Protein gel electrophoresis is a technique to separate proteins by size. In the sample preparation, proteins are denatured and a negative charge is added to them by the SDS. The denaturation removes the folding and turns all proteins into linear molecules. The negative charge means that the proteins migrate from the negative pole (cathode) at the top of the gel towards the positive pole (anode) at the bottom. The gel functions like a molecular sieve. Small proteins migrate more easily through it than large proteins. Therefore, small proteins cover a larger distance during the experiment run time and will be found towards the bottom of the gel.

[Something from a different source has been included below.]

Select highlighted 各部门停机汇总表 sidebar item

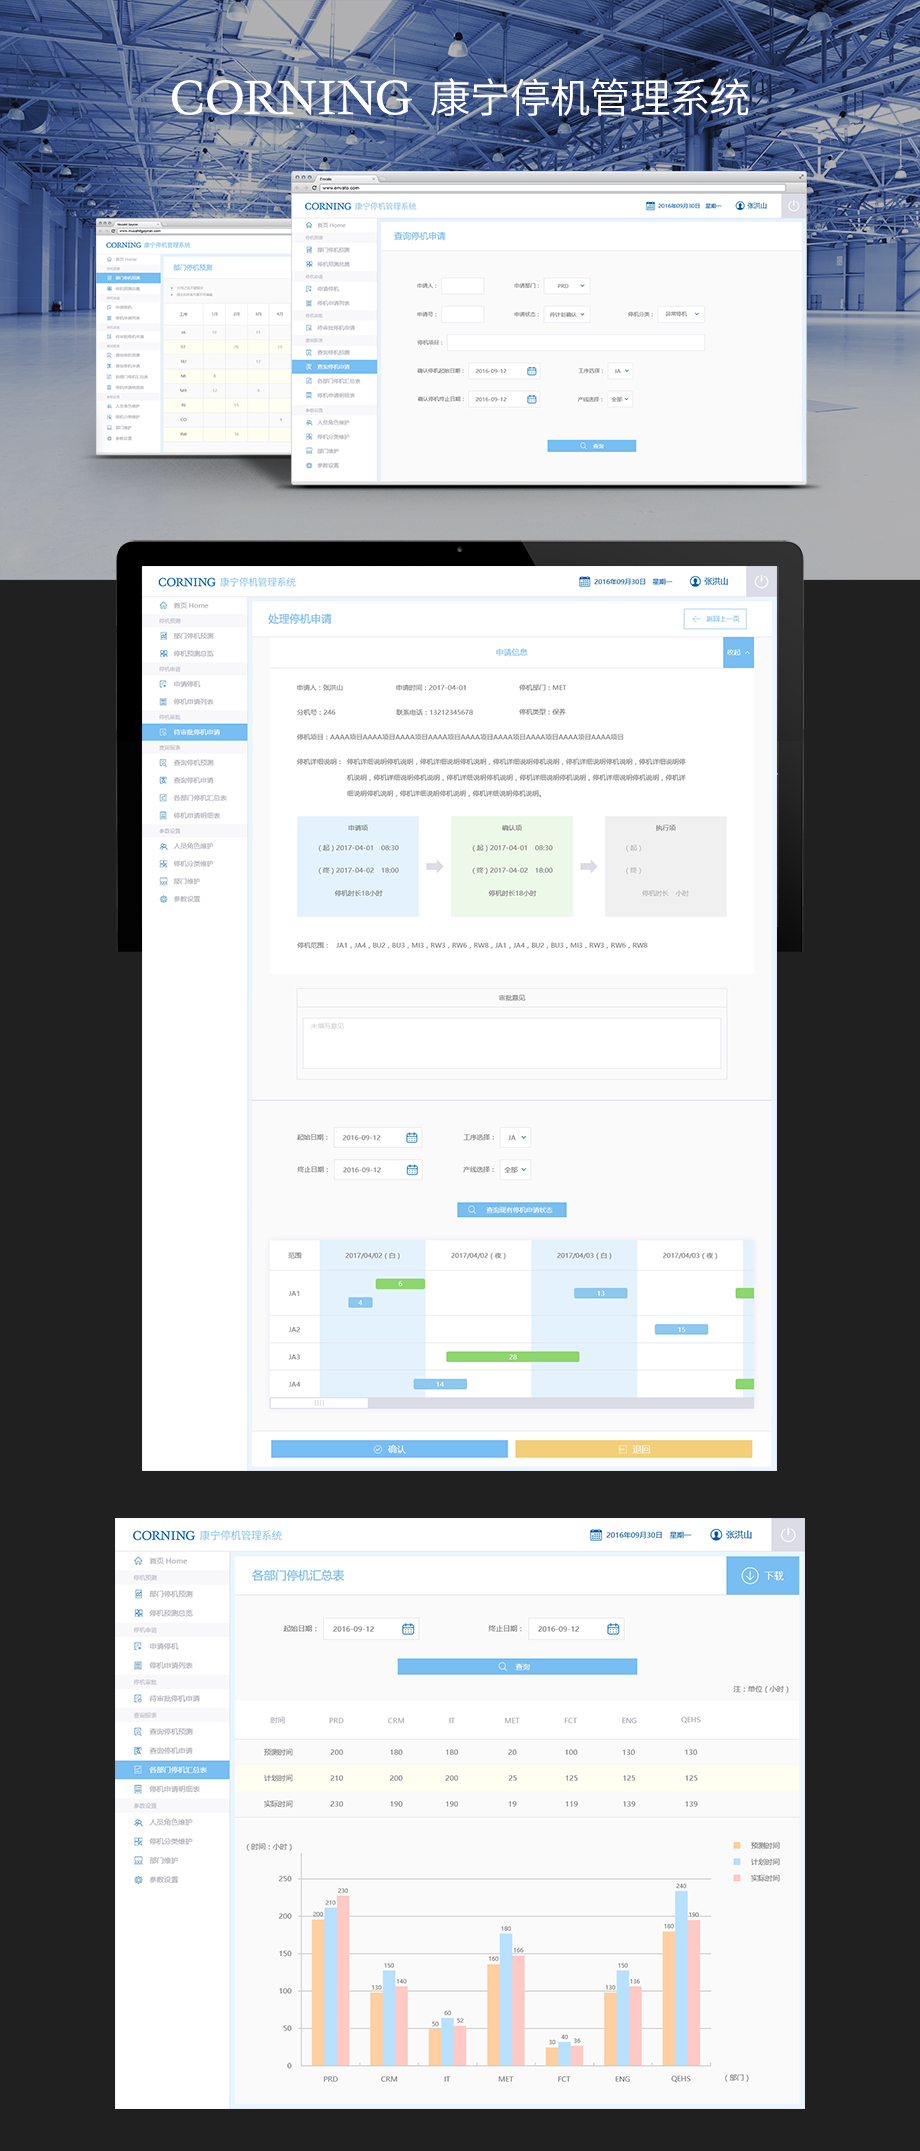pos(172,1770)
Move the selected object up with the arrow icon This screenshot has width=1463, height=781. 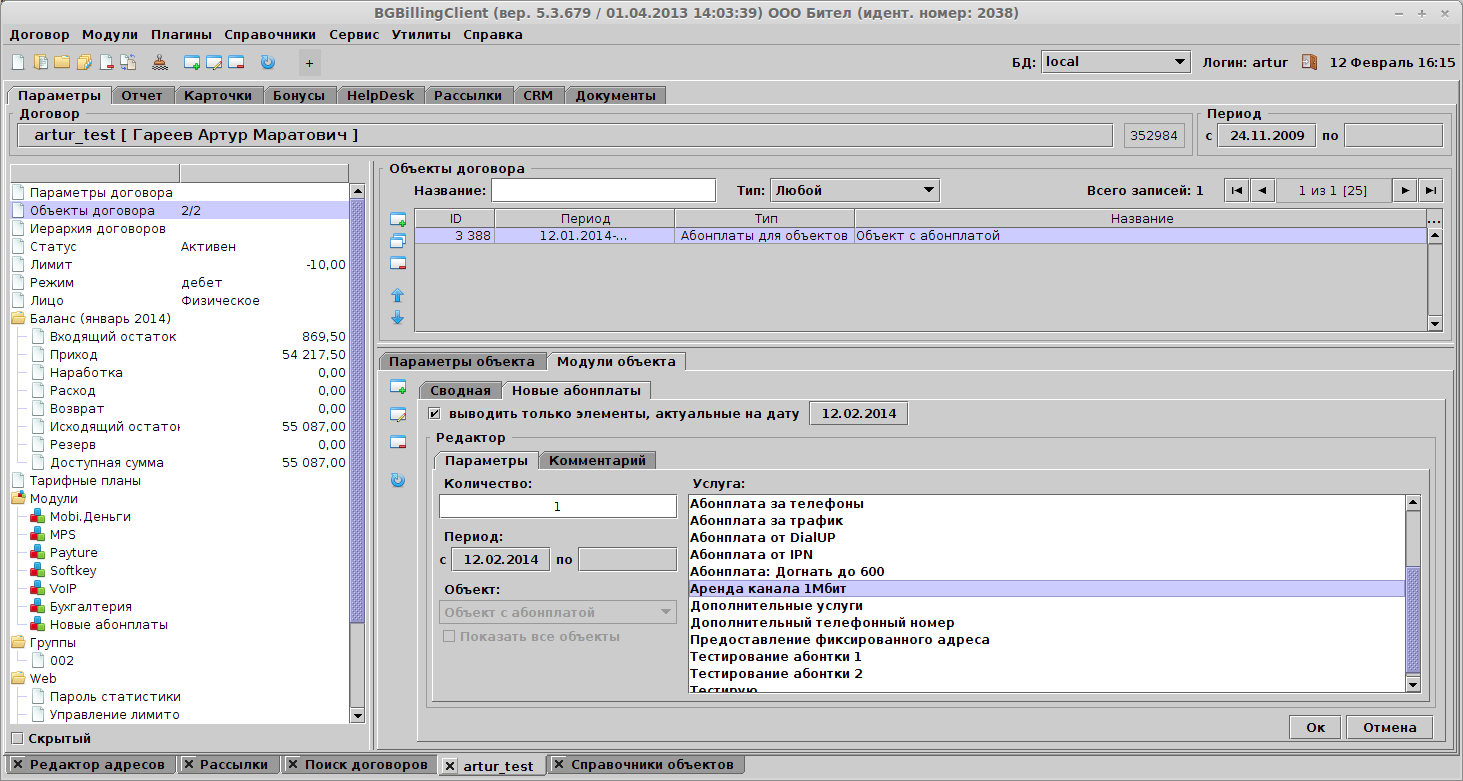398,295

Gel electrophoresis results presented as pink bands spread throughout the gel. The first column on the right with 6 bands stretching from the top to the bottom of the gel is titled the marker, also known as the ladder. The rest of the columns with few bands in each column represent the samples. The pink bands are marked as separated protein fragments, their positions in the gel can be compared to the ladder to determine their size.

Figure 1: A completed gel electrophoresis experiment with 5 samples and the protein ladder on the right. The protein ladder can be used to estimate the sizes of the bands in the samples.

After electrophoresis, the different proteins in the sample will appear as bands at specific distances from the top of the gel on the basis of their size. The sizes of the protein bands can be estimated by comparing the distance with the molecular weight standard samples (also called a ladder).